● WRITTEN TASKS
1 > Write down the part of the Amsterdam walking tour from "If you have" up to and including "Krasnapolski on De Dam.".
2 > According to the Amsterdam walking tour, why might readers of the novel 'Until I Find You' recognize Warmoesstraat? Answer in one to three sentences.
3 > Carry on the Amsterdam walking tour from its last sentence, in the same direct guiding style.

● READING PASSAGE
>>>>>
6. At the back of the church you should turn into this short alley. It takes you to Warmoesstraat where you turn left.

If you have read the novel 'Until I Find You', by John Irving, you might remember that this was the street where young Jack Burns walked arm-in-arm with his mother and the two prostitudes as they went from the Oudekerk to the hotel Krasnapolski on De Dam.

We are doing the same route now.

 

 

A little further and you will see De Dam with its majestic palace and the Nieuwe Kerk (New Church). If you had continued along the canal you would have arrived at about this same spot.

Go ahead have your picture taken while sitting inside that wooden shoe. You wouldn't be the first tourist to do that.

 
(map)

7. The Dam is, of course, the main square in Amsterdam. The large building with its green copper top dates from 1655 when it was built as the city hall. It was converted in 1808 to serve as the royal palace. To your left is the Bijenkorf (Bee Hive), a large department store, and right is Hotel Krasnapolski. (link 8)
<<<<<
● Records of locating words and elements
>>>>>
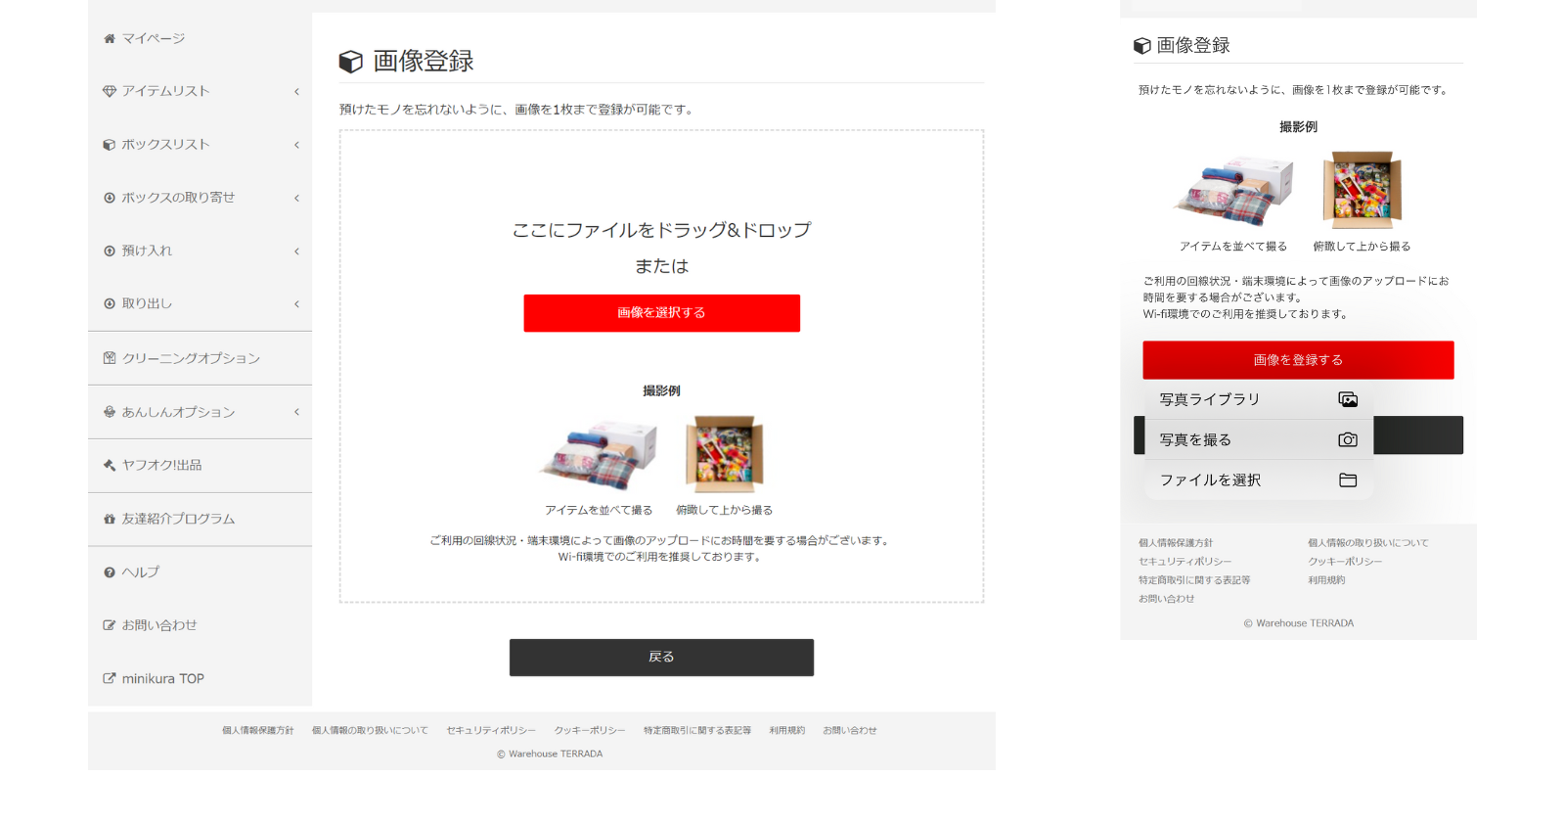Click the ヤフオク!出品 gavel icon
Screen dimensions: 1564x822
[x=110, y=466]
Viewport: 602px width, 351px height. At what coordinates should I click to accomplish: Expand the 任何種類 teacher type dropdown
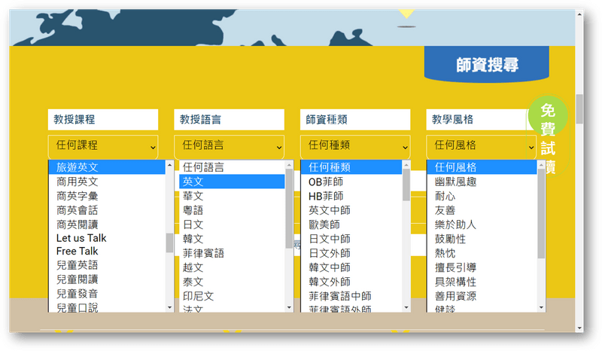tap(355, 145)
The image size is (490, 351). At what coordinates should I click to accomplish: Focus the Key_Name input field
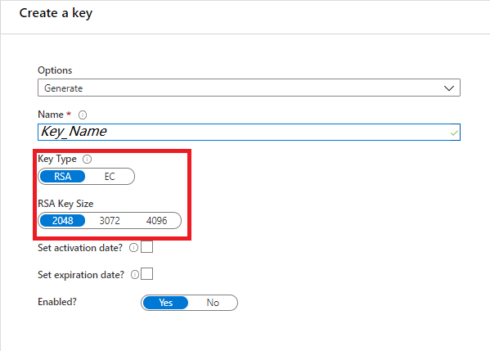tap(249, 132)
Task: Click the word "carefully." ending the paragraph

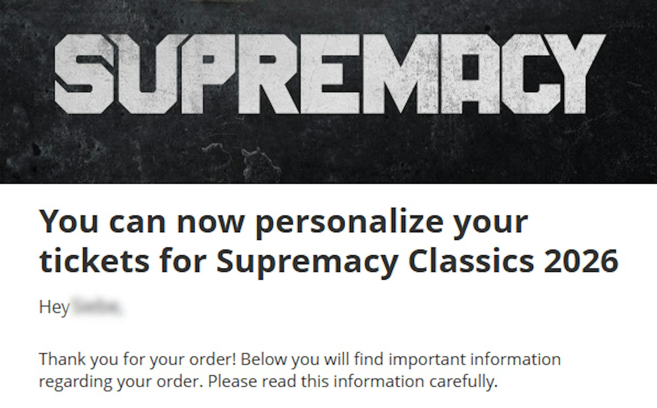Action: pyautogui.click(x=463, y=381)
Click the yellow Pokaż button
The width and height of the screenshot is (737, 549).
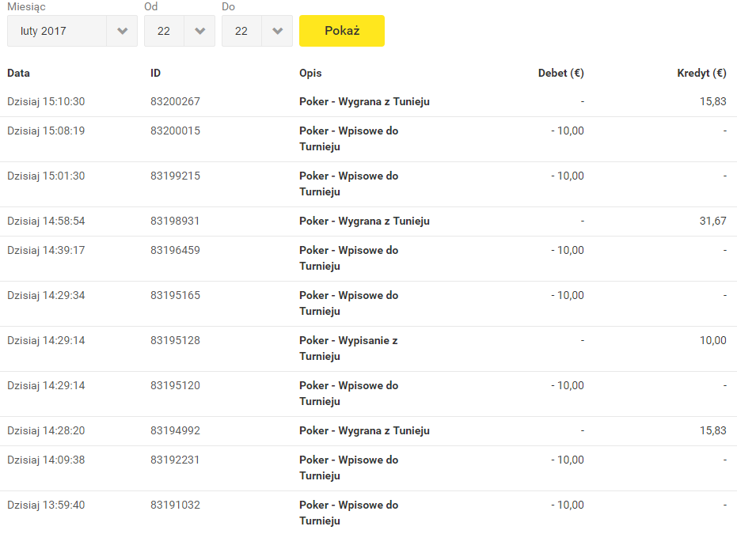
<<<<<
● IN RESPONSE
1 >
If you have read the novel 'Until I Find You', by John Irving, you might remember that this was the street where young Jack Burns walked arm-in-arm with his mother and the two prostitudes as they went from the Oudekerk to the hotel Krasnapolski on De Dam.

2 > In that novel, Warmoesstraat is the street where young Jack Burns walked arm-in-arm with his mother on the way from the Oudekerk to the hotel Krasnapolski on De Dam. The walking tour follows that same route.

3 >
In the center of De Dam you should stop for a look at the National Monument, a stone pillar in memory of the victims of WWII.

We are heading for the north-west corner where you see the Nieuwe Kerk (New Church). Although called 'new', the church was started in 1408 because the Old Church was too small for the growing population. Since then the district we just passed through has been known as the Old and we are now entering the New.
Except for corronations of the royal families, the building is no longer used as a church. It is really an exhibit hall with rooms for special occasions and shows. Here you will also find a nice restaurant
't Nieuwe Kafe. This might be a good place for lunch.

 

 

Continue along the street between the church and the palace. This brings you to a mall, Magna Plaza. Again you should have a look inside and perhaps buy a amall momento of your trip. But you will have to carry it the rest of our walk.
Looking at this picture, turn right (north). You are now on the Nieuwezijds Voorburgwal.

Ok, I give in and will explain the meaning. Dutch, similar to German, combines words to make a longer one. So we are on the New-side (of the) Front-city-dike.
Earlier we walked along the Old-side of the Front-city-dike and crossed a bridge at the Old-side of the Back-city-dike. Oh, skip it.

 
(map)

8. It is a busy street with lots of traffic, including the trams that are nice to use when you want to go the Rijksmuseum, for example, or if you get too tired along the way of this 'short' walk.
It is also a good way to get from the cruise ship terminal to other parts. Look for tram #25 or 26.

For more information about how to buy tickets and use them, go to this web site. (link 9)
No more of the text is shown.